Now, I'm not saying that you need to go out and spend $1000 on a harness, but you get the point about looking at a driving equipment as an investment, not a liability.

Myrna


----------



## ironbessflint (Aug 31, 2011)

I'll second Myrna. I'm all for a good quality leather harness, but I LOVE my Country Carriages synthetic, and I've been very happy with how it fits the minis. Claudette is fabulous about swapping out pieces too, so you can get a perfect fit.


----------



## lucky seven (Sep 2, 2011)

I am really interested in the ideas posted here. I had a list of companies that sell harnesses but they were deleated. I am trying to set up a training schedule for my boy now but need a harness first. I talked to Big D's about their harnesses. They say my B size mini is in their pony harness. There are so many options out there. Now to check out all the sites listed here.


----------



## Marsha Cassada (Sep 2, 2011)

lucky seven said:


> I am really interested in the ideas posted here. I had a list of companies that sell harnesses but they were deleated. I am trying to set up a training schedule for my boy now but need a harness first. I talked to Big D's about their harnesses. They say my B size mini is in their pony harness. There are so many options out there. Now to check out all the sites listed here.

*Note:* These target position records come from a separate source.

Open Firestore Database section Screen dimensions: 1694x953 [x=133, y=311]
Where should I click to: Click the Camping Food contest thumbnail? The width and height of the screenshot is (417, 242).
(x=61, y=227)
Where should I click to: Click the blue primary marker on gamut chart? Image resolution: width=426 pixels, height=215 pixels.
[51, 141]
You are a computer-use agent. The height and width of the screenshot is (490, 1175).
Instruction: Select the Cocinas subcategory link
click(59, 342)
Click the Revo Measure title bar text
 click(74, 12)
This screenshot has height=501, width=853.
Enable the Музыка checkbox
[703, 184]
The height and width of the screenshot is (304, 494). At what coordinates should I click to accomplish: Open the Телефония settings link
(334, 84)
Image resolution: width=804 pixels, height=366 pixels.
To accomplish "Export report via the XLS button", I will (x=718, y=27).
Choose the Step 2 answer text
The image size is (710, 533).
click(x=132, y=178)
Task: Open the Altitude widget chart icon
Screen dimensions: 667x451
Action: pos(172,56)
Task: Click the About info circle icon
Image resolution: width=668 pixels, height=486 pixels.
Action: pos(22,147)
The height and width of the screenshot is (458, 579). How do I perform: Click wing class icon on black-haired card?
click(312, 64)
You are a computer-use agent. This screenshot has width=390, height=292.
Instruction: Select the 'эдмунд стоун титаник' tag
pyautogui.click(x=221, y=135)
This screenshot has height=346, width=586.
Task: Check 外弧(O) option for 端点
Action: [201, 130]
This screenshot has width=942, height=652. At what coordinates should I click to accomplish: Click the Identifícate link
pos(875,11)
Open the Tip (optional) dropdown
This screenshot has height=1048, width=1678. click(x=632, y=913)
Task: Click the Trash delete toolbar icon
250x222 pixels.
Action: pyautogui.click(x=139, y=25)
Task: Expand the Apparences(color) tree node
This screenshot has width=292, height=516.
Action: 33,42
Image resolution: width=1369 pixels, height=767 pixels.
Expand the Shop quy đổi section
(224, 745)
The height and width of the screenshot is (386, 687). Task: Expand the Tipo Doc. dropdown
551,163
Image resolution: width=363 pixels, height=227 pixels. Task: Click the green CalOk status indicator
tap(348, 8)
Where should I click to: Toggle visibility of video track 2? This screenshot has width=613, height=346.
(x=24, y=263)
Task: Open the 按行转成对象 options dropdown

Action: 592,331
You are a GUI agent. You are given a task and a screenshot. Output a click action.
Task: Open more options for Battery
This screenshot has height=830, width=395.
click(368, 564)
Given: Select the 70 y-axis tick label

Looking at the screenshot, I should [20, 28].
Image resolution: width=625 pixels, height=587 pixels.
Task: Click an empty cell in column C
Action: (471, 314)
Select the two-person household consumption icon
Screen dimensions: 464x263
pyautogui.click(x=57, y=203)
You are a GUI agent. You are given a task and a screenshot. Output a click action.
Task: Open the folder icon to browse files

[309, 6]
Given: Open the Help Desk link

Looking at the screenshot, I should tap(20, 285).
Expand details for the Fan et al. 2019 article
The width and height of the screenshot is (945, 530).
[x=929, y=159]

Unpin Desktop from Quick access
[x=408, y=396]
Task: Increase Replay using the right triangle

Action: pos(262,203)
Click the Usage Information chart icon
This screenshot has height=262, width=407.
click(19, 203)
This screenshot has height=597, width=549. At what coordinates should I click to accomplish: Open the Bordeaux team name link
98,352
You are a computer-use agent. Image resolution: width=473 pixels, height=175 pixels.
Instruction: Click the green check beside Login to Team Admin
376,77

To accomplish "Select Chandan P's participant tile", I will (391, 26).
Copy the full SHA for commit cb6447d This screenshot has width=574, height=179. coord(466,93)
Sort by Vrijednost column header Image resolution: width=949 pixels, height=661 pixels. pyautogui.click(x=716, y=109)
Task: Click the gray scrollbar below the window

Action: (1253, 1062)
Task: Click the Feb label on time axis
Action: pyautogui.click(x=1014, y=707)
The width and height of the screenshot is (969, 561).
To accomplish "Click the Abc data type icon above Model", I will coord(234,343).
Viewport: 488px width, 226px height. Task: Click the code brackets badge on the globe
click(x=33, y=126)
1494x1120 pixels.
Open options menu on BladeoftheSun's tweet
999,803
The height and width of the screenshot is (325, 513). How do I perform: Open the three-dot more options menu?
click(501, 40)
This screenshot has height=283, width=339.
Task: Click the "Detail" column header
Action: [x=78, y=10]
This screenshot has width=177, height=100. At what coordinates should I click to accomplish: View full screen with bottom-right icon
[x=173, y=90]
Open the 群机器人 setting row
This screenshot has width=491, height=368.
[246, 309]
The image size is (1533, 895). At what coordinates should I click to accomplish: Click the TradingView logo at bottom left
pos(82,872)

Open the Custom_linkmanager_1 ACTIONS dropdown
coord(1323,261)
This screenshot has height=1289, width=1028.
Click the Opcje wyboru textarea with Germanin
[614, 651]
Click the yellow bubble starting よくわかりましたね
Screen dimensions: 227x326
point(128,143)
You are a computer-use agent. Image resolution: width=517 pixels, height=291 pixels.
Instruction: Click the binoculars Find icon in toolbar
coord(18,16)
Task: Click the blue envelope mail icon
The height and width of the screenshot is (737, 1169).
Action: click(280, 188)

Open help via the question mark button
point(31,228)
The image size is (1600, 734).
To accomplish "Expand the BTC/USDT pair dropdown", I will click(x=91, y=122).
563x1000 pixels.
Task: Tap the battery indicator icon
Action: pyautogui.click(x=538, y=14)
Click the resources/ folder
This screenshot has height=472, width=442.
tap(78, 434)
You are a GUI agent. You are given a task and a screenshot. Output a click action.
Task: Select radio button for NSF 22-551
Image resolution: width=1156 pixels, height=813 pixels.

I have the Big D miniature. It was my first harness 8 years ago and I'm still enjoying it. The headstall is really nice. The only down side is the breeching is only a single strap. Also, Big D does not do parts--or they didn't used to. But the leather is very nice. I've used mine for showing in A shows.


----------



## lucky seven (Sep 2, 2011)

Marsha thats nice to know. Is your harness for a A or B size mini? My guy is 36" at the withers.


----------